Наблюдая все это, Саша думал, как живуча в людях тяга к чьей-то справедливой силе и воле, которые оказались надежней их собственной; что воля эта и собрала в единый послушный и сильный строй людей, еще не успевших в новых обстоятельствах открыть в себе способность к подвигу и самопожертвованию, но поверивших, что Белов, как комиссар, знает нечто, чего не знают остальные, и умеет то, до чего в своем жизненном и фронтовом опыте не дорос другой…
«Догадывается ли об этом Белов?» — спрашивал себя иногда Саша.

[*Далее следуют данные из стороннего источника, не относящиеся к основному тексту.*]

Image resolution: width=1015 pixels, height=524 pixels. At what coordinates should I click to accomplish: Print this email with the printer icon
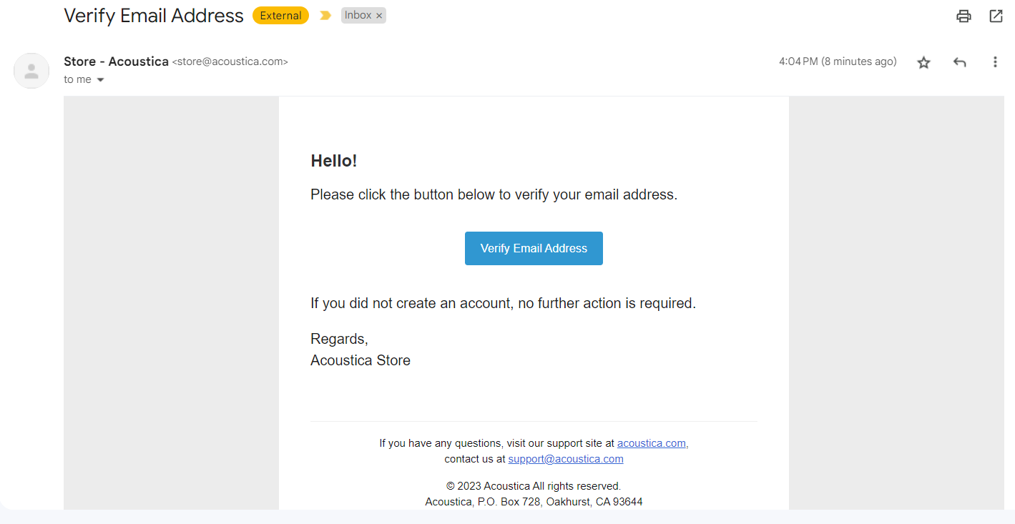click(x=964, y=16)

Белов же понял, что Саша простил ему однажды проявленное нежелание обрастать, как тягостью в пути, людьми; бескорыстное, но вместе с тем и жестокое прежнее стремление его в одиночку и побыстрее пройти этот путь. Отвергая желание других разделить с ним предстоящее, Белов боялся возможной обузы, которая может задержать или в чем-то помешать ему совершить то естественное и необходимое, на что, как полагал он, способен каждый, даже в одиночку.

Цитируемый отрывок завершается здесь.